Git & Github: A Beginner's Guide

 Let me start off by saying that this blog post isn’t going to introduce you to the intricacies of git. There is certainly a lot to be learned and a lot that I could write about branching, managing git servers, and any number of the git commands and ways to use them. I’ve linked to more resources where you can learn all of that at the bottom of this post.

Instead, I’m going to focus on the beginner user, maybe someone that has never contributed to open source but wants to learn and wants to help out. They’re not interested in learning the in’s and out’s of every single command. They just want to get stuff done.

It’s likely that a person would run into git for the first time by visiting Github.
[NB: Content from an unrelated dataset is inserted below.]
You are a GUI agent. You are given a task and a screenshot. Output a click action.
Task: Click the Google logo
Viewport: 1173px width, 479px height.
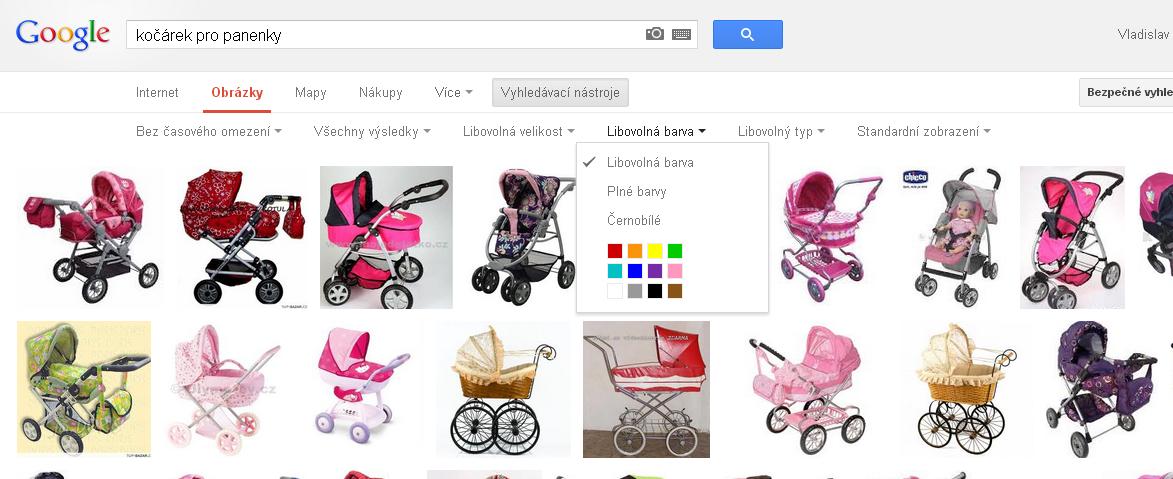pos(63,34)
There are a lot of big, popular open source projects hosted there. Too many to list here, in fact, but here’s a quick teaser: jQuery, scriptaculous, yui3, prototype, and mootools are all on Github. So are Ruby on Rails, Symfony, Django, web.py, and many other web app frameworks. The list goes on and on.

But why is Github so popular? It certainly has a nice design. But design alone doesn’t necessarily attract developers by the hundreds; most of them still use the arcane commandline with bitmapped fonts, after all.

I’ll put forward that Github is popular with developers because it optimizes for the things they need to do, without getting in the way. And because it’s fun. There’s very little barrier of entry for a developer to contribute back to open source, or upload new code, or even find projects that are interesting to them. It takes all the best features of git (which we’ll get to in a minute) and smooths out all the rough, annoying edges of setting up a server, handling SSH key authentication, and tracking URLs to reference.

Let’s assume our beginner has stumbled upon Pete Prodoehl’s Heard project, which lets you mirror your Last.fm scrobbles and host it in a decent way outside of Last.fm. The user wants to use it to back up their Last.fm, too. They likely came across Heard in Pete’s blog. The blog post contains a link to the Heard Github repo, which looks like this:

[[posterous-content:wlyupAezrharIbblnfDC]]

This is the first time the user has been to Github, so they don’t quite know how it works. If the user hovers over the Watch or Fork buttons, they will be instructed to sign in. They might just click the big Download button and never come back, but let’s assume this person wants to contribute back. They know they want to add a feature to Heard so that it draws gRaphaël graphs of their listening history, because they think graphs are pretty cool and gRaphaël draws very beautiful graphs:

[[posterous-content:HuewxbzIBspFfcnIsAfr]]

The user then creates an account on Github, since they don’t have one and it’s required to click those Watch or Fork buttons. They go back to Pete’s Heard project on Github and click Watch. The text changes from Watch to Unwatch but they don’t notice anything immediately. Watch is a way to subscribe to repo changes in the Dashboard of Github, but our user doesn’t know that yet. Looking for more immediate satisfaction from clicking buttons, our user clicks Fork. And then something magical happens. (Parents please make your children leave the room during this part of the program.)

[[posterous-content:HjHDIprhgsEfninDvrnF]]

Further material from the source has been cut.